Il est 7h30, il fait encore nuit mais la température est douce : 16 C à Cantenac puis 14 C à Moulis où je retrouve Emilie. Habib est là, armé du détecteur de gaz carbonique qui « bip » (mais la valeur affichée n’est pas dangereuse, elle est en dessous de 1,5). Il a ouvert grand les portes du cuvier pour préparer l’espace à l’arrivée de Miloud, son neveu, avec qui il fait équipe cette année. Celui-ci vient de terminer ses études à l’IPC Vins et souhaite partir en Australie ou en Nouvelle Zélande, faire les vendanges dans l’hémisphère sud (en début d’année).
Petite dégustation : nous n’avons que deux cuves pour le moment ; toutes les deux carencées en azote. C’est lié au terroir argilo-calcaire. Il faut rajouter du sulfate d’ammonium car les levures, si elles manquent d’azote risquent de mourir avant la fin de leur mission : transformer tous les sucres fermentescibles en alcool. L’azote fait partie des facteurs de croissance de ces microorganismes qui sont très lunatiques ! Il faut les choyer, les bichonner, leur donner de l’azote au bon moment si le milieu en manque, de l’oxygène par le biais des remontages avec aération et éviter que les températures de fermentation dépassent les 30 C. Les levures sont spéciales, elles fabriquent de l’alcool qui les tue, dégagent du gaz carbonique qui leur pose des soucis (elles sont aérobies : elles ont besoin d’oxygène) et leur activité fermentaire est exothermique : elle dégage de la chaleur !
La première cuve exhale un parfum délicieux de cassis (Habib ne goûte qu’avec l’odorat car il ne boit pas de vin et il a une finesse du sens olfactif telle que la mise en bouche n’est pas nécessaire), la seconde cuve est prometteuse, le fruit commence déjà à s’exprimer, notamment des arômes de framboise.
Par vagues successives, les vendangeurs arrivent. Thierry prend les dernières instructions, nous pose quelques questions et part rassembler ses troupes.
Passage au bureau : il faut faire le café ! Emilie s’en occupe tandis que j’ouvre les volets. Viviane nous manque ; son sourire accueillant nous fait défaut. J’en profite pour brancher mon ordinateur, répondre à quelques mails avant de partir vers Villegeorge où Jean-Denis nous attend. Pendant que nous dégustons, les remontages tournent ; celui de la cuve de la veille tourne sans aération (rentrée hier et levurée le soir, la cuve ne « dégaze » pas encore, la fermentation est à peine commencée).

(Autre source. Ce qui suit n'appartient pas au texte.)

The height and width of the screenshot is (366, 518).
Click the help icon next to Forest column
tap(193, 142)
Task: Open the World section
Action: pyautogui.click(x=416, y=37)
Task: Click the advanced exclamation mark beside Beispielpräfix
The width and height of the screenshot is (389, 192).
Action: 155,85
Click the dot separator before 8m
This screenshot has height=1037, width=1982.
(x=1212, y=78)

Nous faisons le point sur les résultats des prélèvements faits par Jean-Denis et Mickaël ; prélever consiste à ramasser quelques grains de raisins sur l’ensemble d’une parcelle puis analyser le jus après pressée manuelle de cet échantillon représentatif. Nous mesurons la quantité de sucre (qui nous donne le degré potentiel) puis l’acidité totale. La couleur du jus est aussi importante, c’est un signe de maturité. Cela nous guide pour décider de l’ordre de ramassage des parcelles.
Troisième station à La Tour de Bessan : passage en revue de nos cuves ; le nombre de remontages s’amenuise. La réception est fin prête pour accueillir les Cabernets Sauvignon.

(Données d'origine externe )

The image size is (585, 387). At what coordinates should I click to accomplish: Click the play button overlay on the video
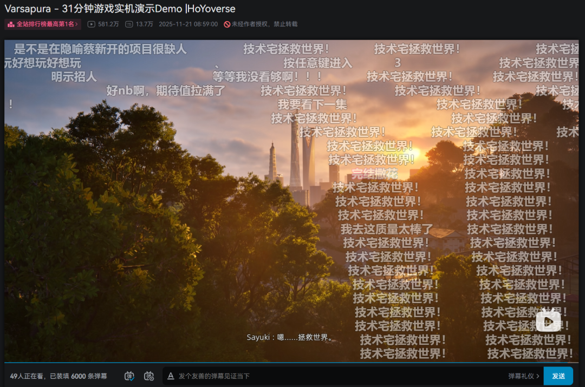[x=549, y=322]
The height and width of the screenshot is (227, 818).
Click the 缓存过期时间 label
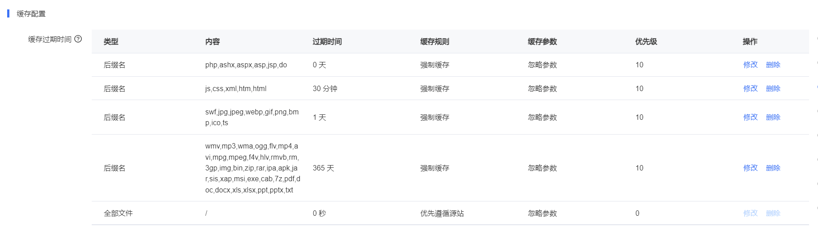click(x=50, y=39)
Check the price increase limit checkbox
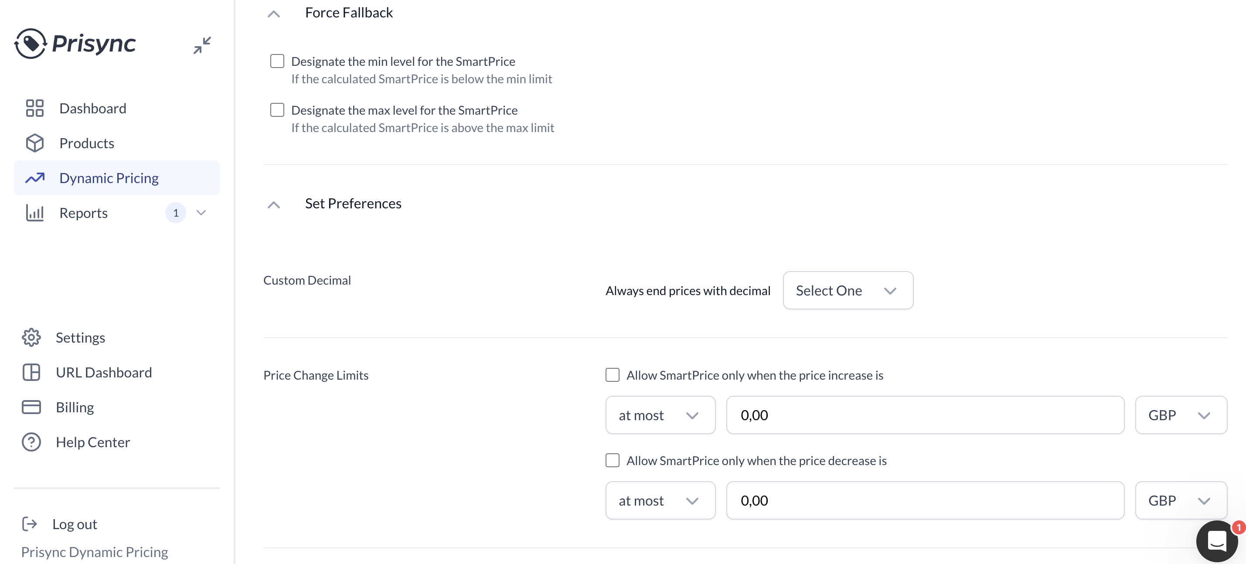The image size is (1246, 564). tap(612, 375)
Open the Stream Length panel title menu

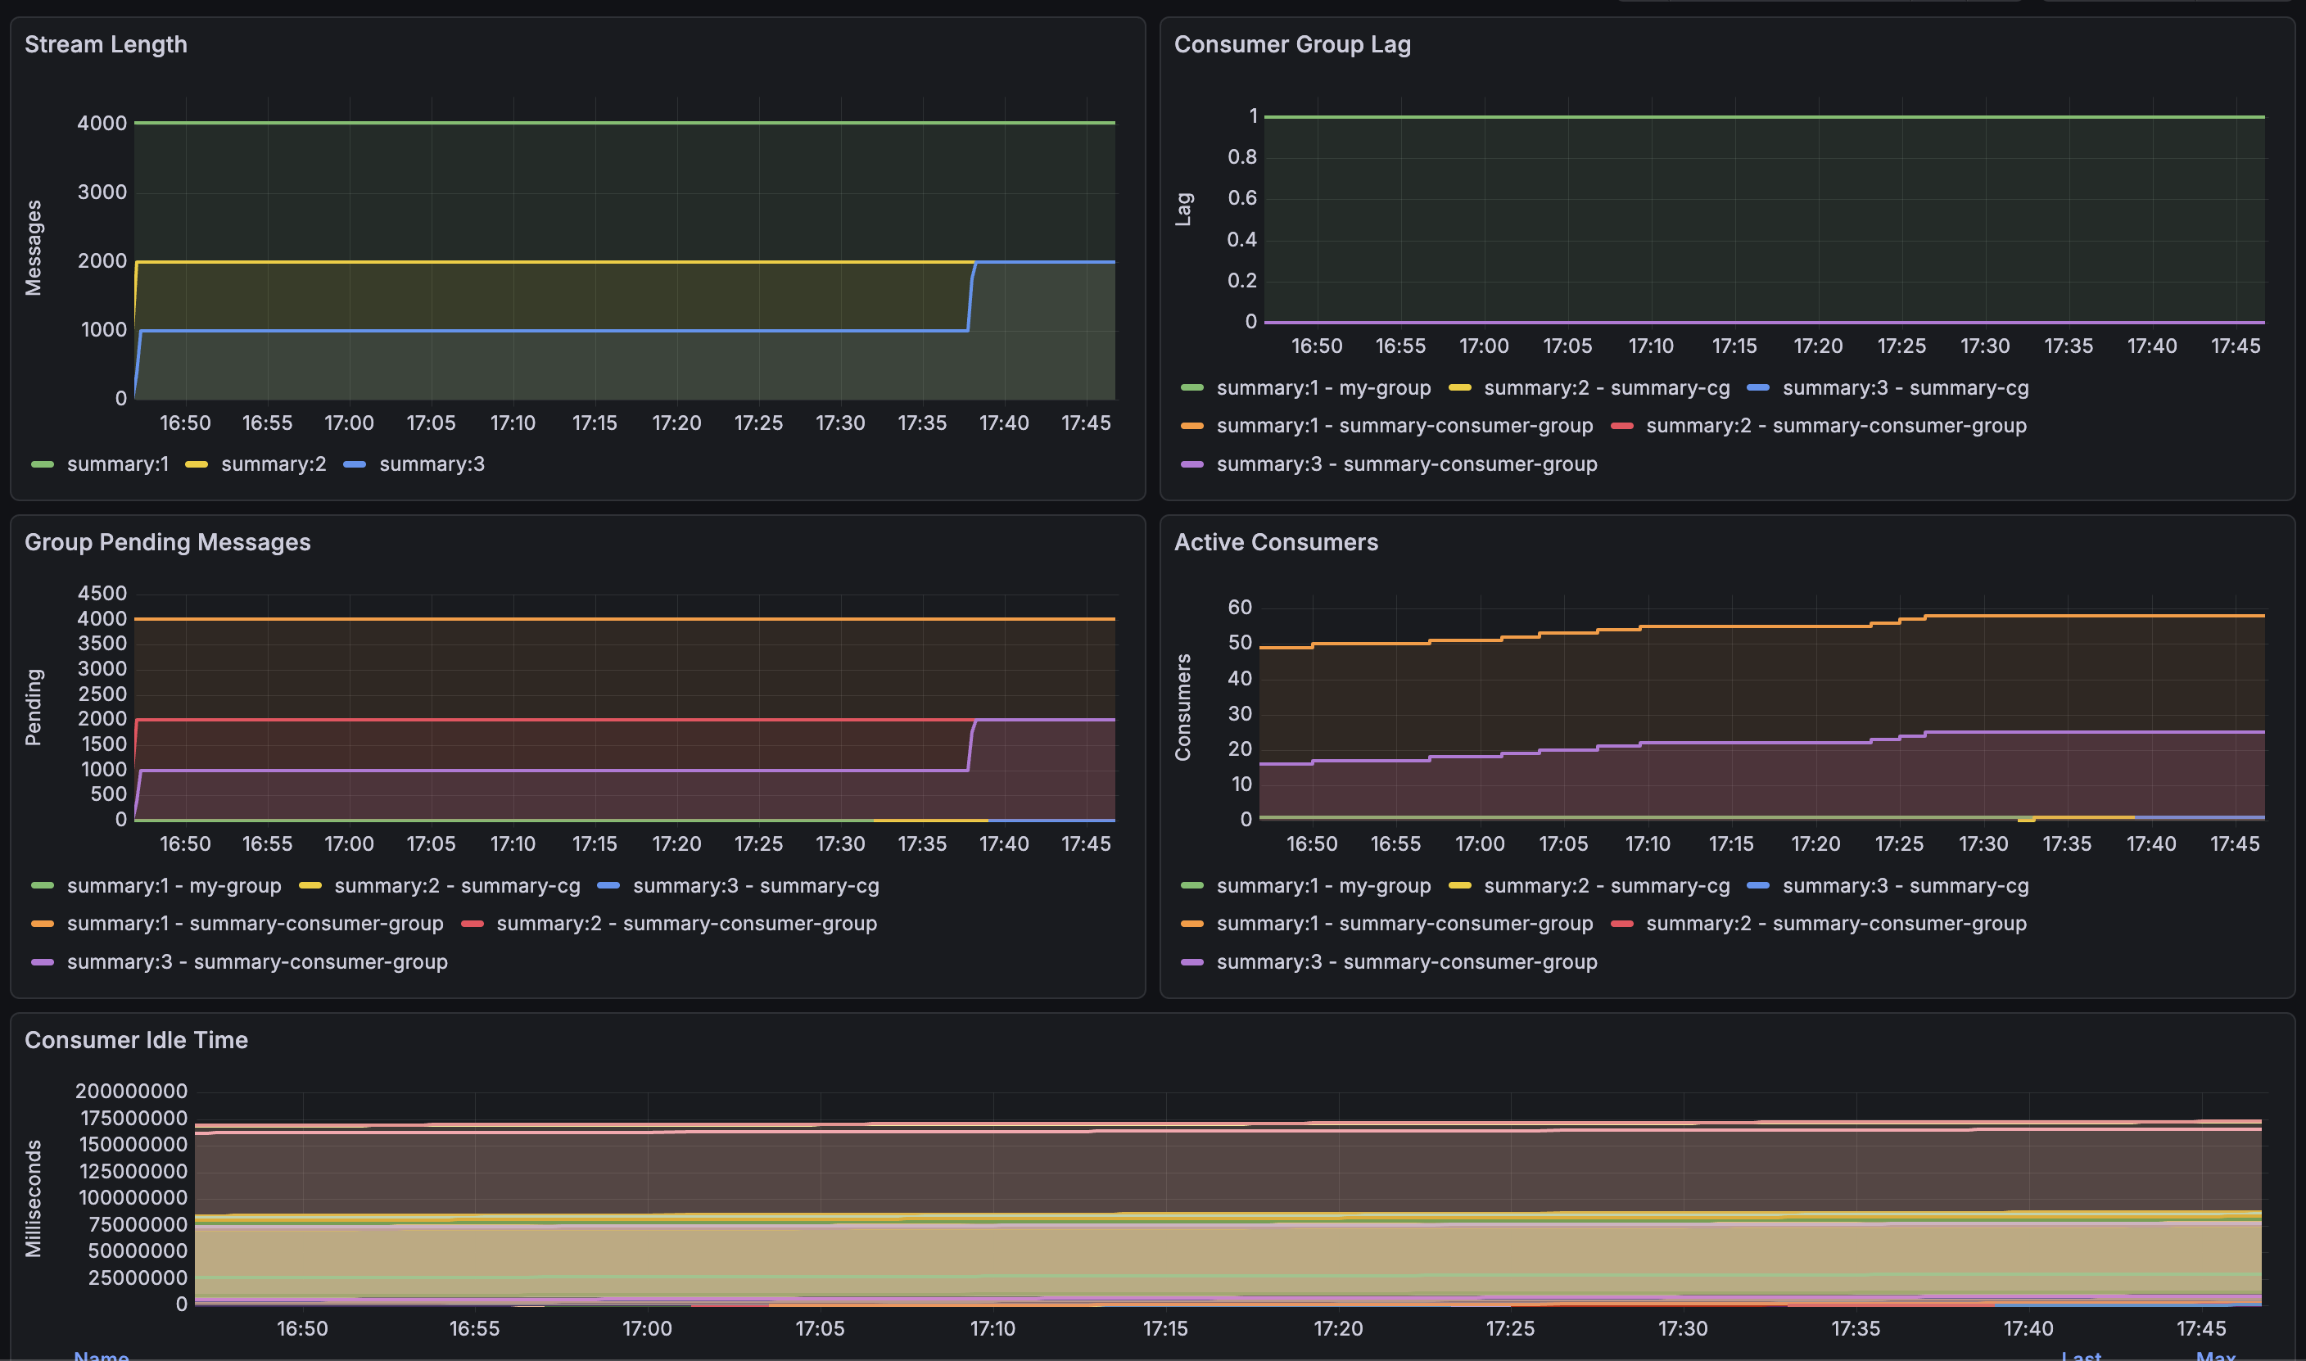pos(105,44)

En fin de journée, bilan de la vendange :
Une cuve de 83 hl à Duplessis, remplie de très belles parcelles de vieilles vignes ; tous petits rendements : nous faisons des paris sur les volumes ramassés. Thierry a une équipe réduite : 6 personnes en moins aujourd’hui. Il fait chaud dans l’après-midi quand les vendangeurs arpentent la parcelle du Chalet ; les conversations se font rares, la fatigue se fait sentir.

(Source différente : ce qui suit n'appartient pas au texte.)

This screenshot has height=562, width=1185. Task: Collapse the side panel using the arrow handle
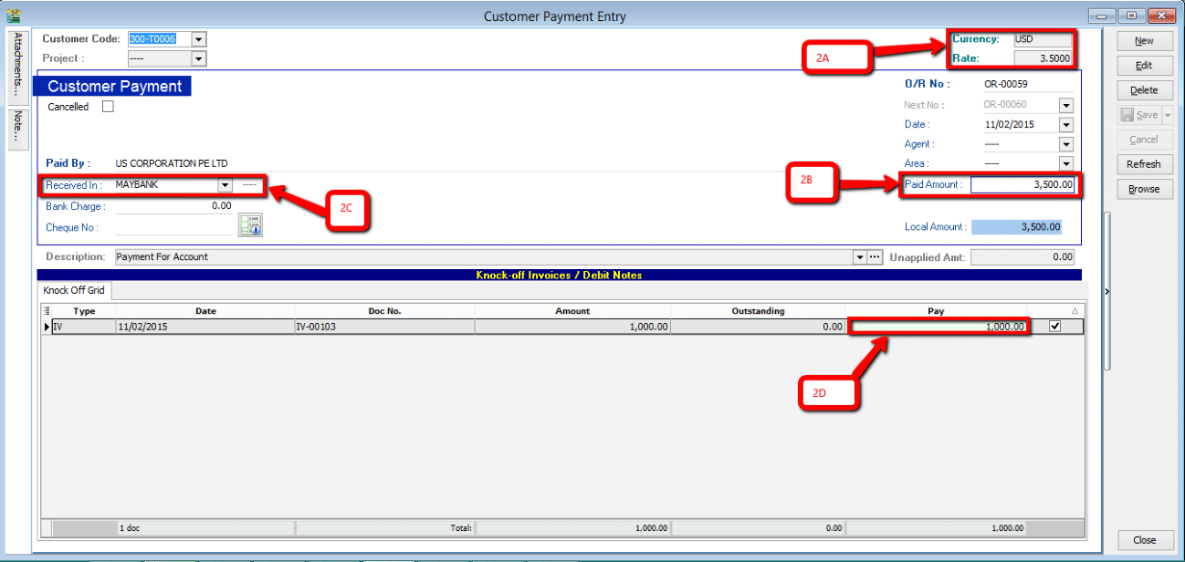point(1107,291)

A La Tour de Bessan, nous avons rempli une cuve de 150hl de Cabernet Sauvignon ; la dernière remorque arrive vers 18h30.
Nous avons aussi des visites, celle d’acheteurs chinois amenés par Jean-Luc, viticulteur dans l’Entre deux Mers (venu entre le ramassage de ses Merlots et de ses Cabernets !) puis celle de Rémi, arrivé sans rendez-vous, en voisin, finaliser de visu les négociations d’achat, déjà bien avancées par mails interposées. Il représente notre partenaire privilégié et nous tombons d’accord au bout de quelques minutes : chacun faisant un pas pour que ce lien profite aux deux parties.
Une journée bien remplie et un temps magnifique.
Le soleil est déjà en train de se coucher quand les lumières du cuvier s’éteignent.